You are viewing a plain text version of this content. The canonical link for it is here.
Posted to issues@impala.apache.org by "Joe McDonnell (JIRA)" <ji...@apache.org> on 2018/01/05 23:00:05 UTC
[jira] [Resolved] (IMPALA-6364) Lock contention in FileHandleCache
results in >2x slowdown for remote HDFS reads
[ https://issues.apache.org/jira/browse/IMPALA-6364?page=com.atlassian.jira.plugin.system.issuetabpanels:all-tabpanel ]
Joe McDonnell resolved IMPALA-6364.
-----------------------------------
Resolution: Fixed
Fix Version/s: Impala 2.12.0
commit d1a0510bfe0a168256d37904aca3a30994306454
Author: Joe McDonnell <jo...@cloudera.com>
Date: Wed Jan 3 19:02:19 2018 -0800
IMPALA-6364: Bypass file handle cache for ineligible files
Currently, all HdfsFileHandles are owned and constructed
by the file handle cache. When the file handle cache
is disabled or the file handle is not eligible for
caching, the HdfsFileHandle is stored exclusively in
ScanRange::exclusive_hdfs_fh_, but the HdfsFileHandle still
comes from the file handle cache. It is created via a call to
DiskIoMgr::GetCachedHdfsFileHandle() with 'require_new_handle'
set to true and destroyed via
DiskIoMgr::ReleaseCachedHdfsFileHandle() with 'destroy_handle'
set to true.
Recent testing has revealed that the lock on the file handle
cache is a bottleneck for workloads with many small remote
files. There is no benefit to storing these exclusive file
handles in the file handle cache, as they do not participate
in the caching.
This change introduces DiskIoMgr::GetExclusiveHdfsFileHandle()

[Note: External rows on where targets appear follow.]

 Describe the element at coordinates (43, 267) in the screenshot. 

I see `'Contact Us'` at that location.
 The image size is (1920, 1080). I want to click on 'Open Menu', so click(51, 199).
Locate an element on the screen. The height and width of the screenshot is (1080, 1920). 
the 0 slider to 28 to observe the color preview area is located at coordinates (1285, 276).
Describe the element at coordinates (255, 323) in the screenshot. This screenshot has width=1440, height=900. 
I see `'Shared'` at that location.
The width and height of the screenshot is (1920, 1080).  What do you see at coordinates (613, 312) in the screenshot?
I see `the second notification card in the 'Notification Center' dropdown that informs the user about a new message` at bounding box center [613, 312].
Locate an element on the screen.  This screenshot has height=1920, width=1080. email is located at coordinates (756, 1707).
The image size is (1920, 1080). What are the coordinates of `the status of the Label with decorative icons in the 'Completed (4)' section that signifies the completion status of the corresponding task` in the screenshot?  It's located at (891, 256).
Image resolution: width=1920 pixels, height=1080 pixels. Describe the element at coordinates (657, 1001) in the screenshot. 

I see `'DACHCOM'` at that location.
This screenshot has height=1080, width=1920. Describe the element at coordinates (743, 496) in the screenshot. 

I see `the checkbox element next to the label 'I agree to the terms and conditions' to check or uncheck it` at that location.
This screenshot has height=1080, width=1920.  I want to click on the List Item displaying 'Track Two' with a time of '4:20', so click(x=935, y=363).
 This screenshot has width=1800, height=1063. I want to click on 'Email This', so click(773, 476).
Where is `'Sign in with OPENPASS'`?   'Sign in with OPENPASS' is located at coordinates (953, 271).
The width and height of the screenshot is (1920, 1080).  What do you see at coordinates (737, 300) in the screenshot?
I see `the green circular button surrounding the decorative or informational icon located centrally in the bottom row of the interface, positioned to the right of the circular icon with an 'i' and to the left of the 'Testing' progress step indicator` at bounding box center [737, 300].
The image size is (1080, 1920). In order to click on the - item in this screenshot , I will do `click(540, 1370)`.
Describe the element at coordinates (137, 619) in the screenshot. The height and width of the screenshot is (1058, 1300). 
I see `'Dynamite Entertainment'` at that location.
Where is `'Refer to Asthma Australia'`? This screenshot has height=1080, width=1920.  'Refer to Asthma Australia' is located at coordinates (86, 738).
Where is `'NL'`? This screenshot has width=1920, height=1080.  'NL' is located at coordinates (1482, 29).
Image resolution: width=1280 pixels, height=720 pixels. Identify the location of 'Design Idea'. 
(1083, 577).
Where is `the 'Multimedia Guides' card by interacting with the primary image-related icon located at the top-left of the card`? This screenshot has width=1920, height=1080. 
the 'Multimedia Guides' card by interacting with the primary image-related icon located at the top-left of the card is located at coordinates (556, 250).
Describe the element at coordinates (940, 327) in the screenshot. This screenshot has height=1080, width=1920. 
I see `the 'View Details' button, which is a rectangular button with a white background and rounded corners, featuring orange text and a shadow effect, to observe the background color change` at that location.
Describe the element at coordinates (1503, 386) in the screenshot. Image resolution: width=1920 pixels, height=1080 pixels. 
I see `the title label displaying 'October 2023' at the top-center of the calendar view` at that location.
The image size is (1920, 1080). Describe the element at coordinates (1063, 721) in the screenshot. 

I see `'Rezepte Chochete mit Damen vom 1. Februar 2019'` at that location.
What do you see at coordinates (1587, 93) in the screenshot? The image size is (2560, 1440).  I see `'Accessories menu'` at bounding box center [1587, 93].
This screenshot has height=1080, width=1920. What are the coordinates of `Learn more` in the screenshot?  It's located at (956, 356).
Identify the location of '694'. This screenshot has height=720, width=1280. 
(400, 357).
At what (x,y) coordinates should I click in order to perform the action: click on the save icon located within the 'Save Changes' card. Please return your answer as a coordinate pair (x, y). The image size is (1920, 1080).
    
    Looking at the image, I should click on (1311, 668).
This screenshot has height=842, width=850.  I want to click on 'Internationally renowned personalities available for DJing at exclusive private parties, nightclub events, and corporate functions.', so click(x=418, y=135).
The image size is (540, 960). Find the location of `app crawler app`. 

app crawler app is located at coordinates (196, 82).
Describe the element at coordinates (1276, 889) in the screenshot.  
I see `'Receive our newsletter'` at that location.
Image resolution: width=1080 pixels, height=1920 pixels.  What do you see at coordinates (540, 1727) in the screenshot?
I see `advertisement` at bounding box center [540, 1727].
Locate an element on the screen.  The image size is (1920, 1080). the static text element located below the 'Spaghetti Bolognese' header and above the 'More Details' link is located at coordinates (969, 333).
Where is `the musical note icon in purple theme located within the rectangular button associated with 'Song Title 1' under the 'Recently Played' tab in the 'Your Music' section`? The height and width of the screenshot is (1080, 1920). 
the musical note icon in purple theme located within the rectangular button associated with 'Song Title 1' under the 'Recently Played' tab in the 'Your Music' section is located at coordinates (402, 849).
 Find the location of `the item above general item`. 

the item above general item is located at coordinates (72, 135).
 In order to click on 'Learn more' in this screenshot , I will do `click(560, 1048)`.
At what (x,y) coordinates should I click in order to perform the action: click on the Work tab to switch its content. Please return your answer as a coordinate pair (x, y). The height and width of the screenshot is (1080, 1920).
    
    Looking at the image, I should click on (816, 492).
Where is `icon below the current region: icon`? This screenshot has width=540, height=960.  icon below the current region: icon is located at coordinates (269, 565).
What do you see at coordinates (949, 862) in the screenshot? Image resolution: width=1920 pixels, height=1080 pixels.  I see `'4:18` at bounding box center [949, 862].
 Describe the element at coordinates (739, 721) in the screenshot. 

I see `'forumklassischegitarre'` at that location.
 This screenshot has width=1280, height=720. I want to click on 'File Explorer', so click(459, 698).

and DiskIoMgr::ReleaseExclusiveHdfsFileHandle(). These are
equivalent to the Get/ReleaseCachedHdfsFileHandle() calls, except
they bypass the file handle cache and create/destroy the
file handle directly. ScanRange::Open()/Close(), which
populates and frees ScanRange::exclusive_hdfs_fh_, now uses
these new calls rather than accessing the file handle cache.
This avoids the locking entirely, solving the bottleneck.
To draw a distinction between the two codepaths, HdfsFileHandle
is now an abstract class with two subclasses:
- CachedHdfsFileHandles cover all handles that live in file handle
cache. Get/ReleaseCachedHdfsFileHandle() use this subclass.
- ExclusiveHdfsFileHandles cover all cases where a file handle
does not come from the cache. The new
Get/ReleaseExclusiveHdfsFileHandle() use this subclass.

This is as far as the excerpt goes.